Lo zio Guido
Un mio articolo apparso su "Chiamami Città" nel 2000.



Mia madre, per lui, fu una seconda mamma. Li separavano 14 anni. Per me, oltre che "lo zio", era una specie di fratello maggiore. In famiglia era stato un principe assoluto, dal quale dipendeva l'ultima parola. Mio nonno, vecchio liberale, si convertì alle idee comuniste del figlio, seguito dalla moglie, la Cina, che alcuni amici ribattezzarono la Cina Rossa, ricalcando la geografia post-bellica.
Unica a resistere, mia madre, che però non la buttava mai in politica e stravedeva per quel fratello da lei educato con disciplina svizzera. Allevò così un ribelle che, non potendo uscire di casa per regole imposte, scappava dai tetti e girava lassù.

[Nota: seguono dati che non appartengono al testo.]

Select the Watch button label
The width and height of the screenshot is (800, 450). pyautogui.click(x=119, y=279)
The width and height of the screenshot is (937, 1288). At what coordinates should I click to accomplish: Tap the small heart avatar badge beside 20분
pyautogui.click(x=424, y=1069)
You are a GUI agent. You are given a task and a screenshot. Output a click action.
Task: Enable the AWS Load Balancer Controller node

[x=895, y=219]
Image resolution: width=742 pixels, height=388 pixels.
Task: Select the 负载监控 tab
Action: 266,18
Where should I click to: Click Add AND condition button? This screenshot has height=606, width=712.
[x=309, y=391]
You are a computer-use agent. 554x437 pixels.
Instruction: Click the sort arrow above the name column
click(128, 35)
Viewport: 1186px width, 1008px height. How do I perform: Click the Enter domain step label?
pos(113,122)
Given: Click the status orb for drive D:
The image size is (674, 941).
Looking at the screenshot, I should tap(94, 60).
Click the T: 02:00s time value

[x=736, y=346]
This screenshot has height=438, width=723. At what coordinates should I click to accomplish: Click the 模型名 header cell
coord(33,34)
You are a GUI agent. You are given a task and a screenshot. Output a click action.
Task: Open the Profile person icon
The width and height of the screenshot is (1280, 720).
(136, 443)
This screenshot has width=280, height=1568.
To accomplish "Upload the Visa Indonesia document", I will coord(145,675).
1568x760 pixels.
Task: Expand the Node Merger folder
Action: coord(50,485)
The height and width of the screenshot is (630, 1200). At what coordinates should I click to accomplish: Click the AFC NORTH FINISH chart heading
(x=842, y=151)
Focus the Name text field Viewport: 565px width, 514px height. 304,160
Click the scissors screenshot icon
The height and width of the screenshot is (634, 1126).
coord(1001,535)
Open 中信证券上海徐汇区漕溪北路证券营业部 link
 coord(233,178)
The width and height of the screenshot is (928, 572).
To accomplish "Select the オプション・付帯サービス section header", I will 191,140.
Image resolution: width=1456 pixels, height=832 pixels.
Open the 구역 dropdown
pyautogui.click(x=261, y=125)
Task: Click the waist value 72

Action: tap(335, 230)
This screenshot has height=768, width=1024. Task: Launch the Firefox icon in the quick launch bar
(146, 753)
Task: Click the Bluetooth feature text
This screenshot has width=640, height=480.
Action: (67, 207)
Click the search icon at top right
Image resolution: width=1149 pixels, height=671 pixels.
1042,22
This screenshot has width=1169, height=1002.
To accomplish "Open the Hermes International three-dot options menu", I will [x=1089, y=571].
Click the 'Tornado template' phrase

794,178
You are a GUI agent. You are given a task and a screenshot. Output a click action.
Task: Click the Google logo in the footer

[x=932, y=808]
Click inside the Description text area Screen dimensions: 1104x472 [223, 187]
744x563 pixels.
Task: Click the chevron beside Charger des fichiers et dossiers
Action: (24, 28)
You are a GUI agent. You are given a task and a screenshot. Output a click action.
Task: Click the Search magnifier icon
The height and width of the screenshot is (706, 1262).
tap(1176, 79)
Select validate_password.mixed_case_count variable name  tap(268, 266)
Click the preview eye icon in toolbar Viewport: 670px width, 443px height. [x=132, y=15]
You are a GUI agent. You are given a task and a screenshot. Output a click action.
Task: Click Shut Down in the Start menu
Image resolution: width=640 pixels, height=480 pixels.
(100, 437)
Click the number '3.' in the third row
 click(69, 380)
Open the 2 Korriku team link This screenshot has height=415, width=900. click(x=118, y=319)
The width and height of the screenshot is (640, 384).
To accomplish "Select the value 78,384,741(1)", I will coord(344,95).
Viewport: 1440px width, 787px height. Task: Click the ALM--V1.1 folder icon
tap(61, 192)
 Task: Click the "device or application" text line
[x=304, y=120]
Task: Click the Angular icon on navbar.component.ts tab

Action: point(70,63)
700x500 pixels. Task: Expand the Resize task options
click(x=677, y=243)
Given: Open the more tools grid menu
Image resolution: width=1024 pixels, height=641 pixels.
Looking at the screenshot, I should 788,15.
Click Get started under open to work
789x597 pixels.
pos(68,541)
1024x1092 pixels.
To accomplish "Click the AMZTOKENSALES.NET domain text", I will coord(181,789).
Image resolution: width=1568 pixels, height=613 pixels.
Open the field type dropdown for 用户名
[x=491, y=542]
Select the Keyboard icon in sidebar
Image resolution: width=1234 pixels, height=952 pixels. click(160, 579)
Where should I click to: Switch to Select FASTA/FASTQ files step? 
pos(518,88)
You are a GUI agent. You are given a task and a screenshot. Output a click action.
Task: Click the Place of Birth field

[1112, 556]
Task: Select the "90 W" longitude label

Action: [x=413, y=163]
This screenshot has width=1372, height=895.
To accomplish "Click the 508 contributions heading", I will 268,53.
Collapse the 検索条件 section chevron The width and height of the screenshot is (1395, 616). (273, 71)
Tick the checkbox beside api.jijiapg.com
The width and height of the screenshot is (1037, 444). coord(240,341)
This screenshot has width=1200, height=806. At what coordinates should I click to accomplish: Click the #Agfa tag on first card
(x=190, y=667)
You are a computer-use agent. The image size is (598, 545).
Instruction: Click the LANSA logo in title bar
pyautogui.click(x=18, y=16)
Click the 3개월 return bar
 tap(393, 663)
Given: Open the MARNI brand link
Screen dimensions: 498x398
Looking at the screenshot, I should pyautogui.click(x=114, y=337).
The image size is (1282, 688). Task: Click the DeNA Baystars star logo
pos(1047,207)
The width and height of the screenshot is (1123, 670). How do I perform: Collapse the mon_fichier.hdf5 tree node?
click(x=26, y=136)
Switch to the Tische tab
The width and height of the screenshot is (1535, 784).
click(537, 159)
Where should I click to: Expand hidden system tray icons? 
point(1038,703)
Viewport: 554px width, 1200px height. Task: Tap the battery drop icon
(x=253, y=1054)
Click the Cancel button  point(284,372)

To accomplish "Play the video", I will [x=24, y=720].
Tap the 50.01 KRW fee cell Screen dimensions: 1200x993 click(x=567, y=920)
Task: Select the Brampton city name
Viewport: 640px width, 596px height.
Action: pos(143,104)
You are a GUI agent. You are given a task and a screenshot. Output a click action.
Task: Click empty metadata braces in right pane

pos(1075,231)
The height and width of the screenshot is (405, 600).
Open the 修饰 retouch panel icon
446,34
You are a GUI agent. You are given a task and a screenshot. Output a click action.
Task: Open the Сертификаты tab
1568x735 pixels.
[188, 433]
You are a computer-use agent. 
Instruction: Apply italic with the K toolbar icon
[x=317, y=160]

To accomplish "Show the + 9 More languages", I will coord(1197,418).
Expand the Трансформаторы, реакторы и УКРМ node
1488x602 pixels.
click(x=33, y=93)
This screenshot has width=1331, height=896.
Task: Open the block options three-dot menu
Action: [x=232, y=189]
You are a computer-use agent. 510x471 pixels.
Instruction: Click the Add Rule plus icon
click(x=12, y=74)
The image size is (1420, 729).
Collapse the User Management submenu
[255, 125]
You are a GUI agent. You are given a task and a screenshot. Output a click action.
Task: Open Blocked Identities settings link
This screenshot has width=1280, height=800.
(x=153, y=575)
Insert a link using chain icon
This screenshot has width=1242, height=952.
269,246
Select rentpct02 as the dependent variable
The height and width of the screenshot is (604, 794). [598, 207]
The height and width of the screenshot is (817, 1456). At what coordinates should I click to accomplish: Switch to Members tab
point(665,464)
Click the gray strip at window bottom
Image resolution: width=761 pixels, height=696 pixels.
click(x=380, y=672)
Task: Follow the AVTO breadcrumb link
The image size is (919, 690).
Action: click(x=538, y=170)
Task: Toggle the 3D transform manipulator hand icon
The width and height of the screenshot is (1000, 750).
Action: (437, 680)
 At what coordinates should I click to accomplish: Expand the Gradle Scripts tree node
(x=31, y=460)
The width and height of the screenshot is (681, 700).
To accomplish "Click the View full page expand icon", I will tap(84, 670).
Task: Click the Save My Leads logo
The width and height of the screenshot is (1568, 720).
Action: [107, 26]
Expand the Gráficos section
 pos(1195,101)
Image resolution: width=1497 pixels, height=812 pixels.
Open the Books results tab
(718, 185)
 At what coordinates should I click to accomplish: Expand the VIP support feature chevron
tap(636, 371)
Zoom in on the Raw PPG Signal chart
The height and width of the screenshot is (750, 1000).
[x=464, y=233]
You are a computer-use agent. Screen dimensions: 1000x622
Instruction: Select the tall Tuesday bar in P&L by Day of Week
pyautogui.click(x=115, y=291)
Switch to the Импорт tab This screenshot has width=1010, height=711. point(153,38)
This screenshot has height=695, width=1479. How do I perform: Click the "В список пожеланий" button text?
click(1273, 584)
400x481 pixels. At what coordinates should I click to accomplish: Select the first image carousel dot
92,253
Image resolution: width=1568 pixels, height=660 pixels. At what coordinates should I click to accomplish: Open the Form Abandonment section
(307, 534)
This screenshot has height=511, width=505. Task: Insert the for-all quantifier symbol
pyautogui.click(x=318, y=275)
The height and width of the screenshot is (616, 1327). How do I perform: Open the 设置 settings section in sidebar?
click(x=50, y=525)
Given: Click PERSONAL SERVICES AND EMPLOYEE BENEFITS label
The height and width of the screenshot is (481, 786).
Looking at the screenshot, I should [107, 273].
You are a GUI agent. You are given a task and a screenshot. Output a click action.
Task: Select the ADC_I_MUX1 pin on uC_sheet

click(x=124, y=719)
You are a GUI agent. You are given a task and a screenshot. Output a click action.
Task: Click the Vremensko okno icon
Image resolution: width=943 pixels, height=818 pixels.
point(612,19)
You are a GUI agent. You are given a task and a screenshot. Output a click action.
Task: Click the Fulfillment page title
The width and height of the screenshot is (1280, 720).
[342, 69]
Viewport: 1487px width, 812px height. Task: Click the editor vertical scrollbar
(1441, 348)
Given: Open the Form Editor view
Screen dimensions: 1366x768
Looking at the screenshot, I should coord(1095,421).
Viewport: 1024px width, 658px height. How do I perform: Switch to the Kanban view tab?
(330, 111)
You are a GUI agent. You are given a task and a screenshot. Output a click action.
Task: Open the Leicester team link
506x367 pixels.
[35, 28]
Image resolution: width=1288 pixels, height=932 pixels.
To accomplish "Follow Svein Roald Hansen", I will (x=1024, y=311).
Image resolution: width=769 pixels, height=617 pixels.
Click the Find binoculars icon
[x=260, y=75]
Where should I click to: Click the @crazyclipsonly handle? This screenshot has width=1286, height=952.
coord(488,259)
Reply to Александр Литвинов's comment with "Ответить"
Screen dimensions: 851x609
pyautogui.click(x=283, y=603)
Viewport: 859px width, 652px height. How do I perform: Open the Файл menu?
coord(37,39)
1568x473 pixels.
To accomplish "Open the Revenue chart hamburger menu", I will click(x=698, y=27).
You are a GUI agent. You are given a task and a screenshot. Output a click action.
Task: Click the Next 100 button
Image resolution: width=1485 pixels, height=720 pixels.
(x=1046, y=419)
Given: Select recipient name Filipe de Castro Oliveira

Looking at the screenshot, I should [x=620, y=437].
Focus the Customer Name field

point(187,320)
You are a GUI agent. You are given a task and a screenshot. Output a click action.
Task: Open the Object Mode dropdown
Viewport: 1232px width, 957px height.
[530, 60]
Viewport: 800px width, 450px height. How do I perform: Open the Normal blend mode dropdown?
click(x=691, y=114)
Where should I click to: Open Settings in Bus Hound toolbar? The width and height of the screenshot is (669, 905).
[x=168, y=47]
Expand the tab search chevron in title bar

I primi giochi intelligenti me li regalò lui, quando abitava a Bologna, in quella città per cui Fellini disse che, dopo averla visitata, si era visto il Mondo. Da noi c'era soltanto Scacci, sul Corso, dove Guido una volta era entrato da ragazzo per far cascare un'intera scatola di fialette puzzolenti. Scacci non vendeva microscopi come quello che mi donò per un Natale, quando tutti ci raccoglievamo a casa mia: loro quattro, noi tre, i nonni e la sua zia Pierina, alla quale Guido strappava racconti impossibili, come quelli sui Mattioli che erano parenti della Madonna.
Poi Guido introduceva il suo repertorio: le Magistrali di Forlimpopoli, gli scherzi ai compagni, il tic nervoso scambiato per boccacce e giustificato con tanto di certificato medico, le noci sgusciate dalla nonna che temeva un utilizzo improprio dell'involucro, il calzolaio Bronzetti sul Corso, dove entrava a chiedere scarpe grandi di dentro e piccole di fuori.
Guido aveva il gusto di raccontare, si divertiva lui prima degli altri. Soltanto di malanni non voleva parlare. Quando è giunto in ospedale e non respirava più, ha trovato il modo di ironizzare con mia moglie sull'ambiente che lo deprimeva. Prima di addormentarsi per sempre, e per conto proprio, c'era stato il sonno indotto dalle terapie, sereno come quando dovevamo svegliarlo perché lo aspettava il treno per Milano, e lui rifiutava di scendere dal letto, brontolando con mio nonno perché mancava più di un'ora.